Fundamentally New Product

What Is a Fundamentally New Product?

A fundamentally new product gives customers the ability to do something that no existing product can. When they see a fundamentally new product, in fact, people view it less as a product and more as an invention. For this reason, it is a product that breaks new ground and, sometimes, creates a new industry. 

However, few products are fundamentally new. Most have competitors with similar features that offer similar results. The typical innovative product takes a novel approach with functionality offered by other products. In other words, most product innovation is only incremental instead of creating a new product category from scratch.

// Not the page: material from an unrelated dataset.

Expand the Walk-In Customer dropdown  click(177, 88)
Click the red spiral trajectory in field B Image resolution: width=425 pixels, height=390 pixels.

To qualify as fundamentally new, a product must do one of the following:

  1. First, introduce a new technology or process that gives users functionality not yet available on the market.
  2. Use existing technologies in new ways to give users functionality they’ve never had before.

What Are Examples of Fundamentally New Products?

Let’s review two real-world examples, one from each of the categories listed above.

The Segway: inventing a technology to give the market something new.

The Segway was a “self-balancing personal transporter,” as its inventor, Dean Kamen, described it. (Production ended on the product in 2020.) The idea behind the two-wheeled scooter was to give city dwellers a new, fun way to get around. So instead of walking to the grocery store, they could ride an upright scooter safely on the sidewalk.

Aside from its unique futuristic look, the Segway was the first scooter to offer self-balancing technology. Kamen’s engineering team also invented the gyroscopes that enabled the Segway to adjust its position and speed to match the rider’s movements. Thus, this was truly a new product. 

The Amazon Echo: bringing together existing technologies to create something new. 

Amazon’s Echo is an example of a fundamentally new product that leveraged tools and technologies already available but uniquely combined them to develop a solution the market had never seen.  

Now known as Alexa, the product is a virtual artificial intelligence assistant built into a smart speaker for the home. 

Logitech and Sonos created the smart speaker in the early 2000s. Bell Labs invented speech recognition technology in the 1950s. (Fun fact: When they first embedded this tech into an electronic device, the scientists named it Audrey. The original Alexa?) Many researchers and scientists share credit for creating artificial intelligence. 

But Amazon brought together these digital technologies to create a fundamentally new product. They introduced a consumer device that sits on our kitchen counter and, through voice-activated commands, lets us control our home’s music playlists and lighting and even add to our grocery list.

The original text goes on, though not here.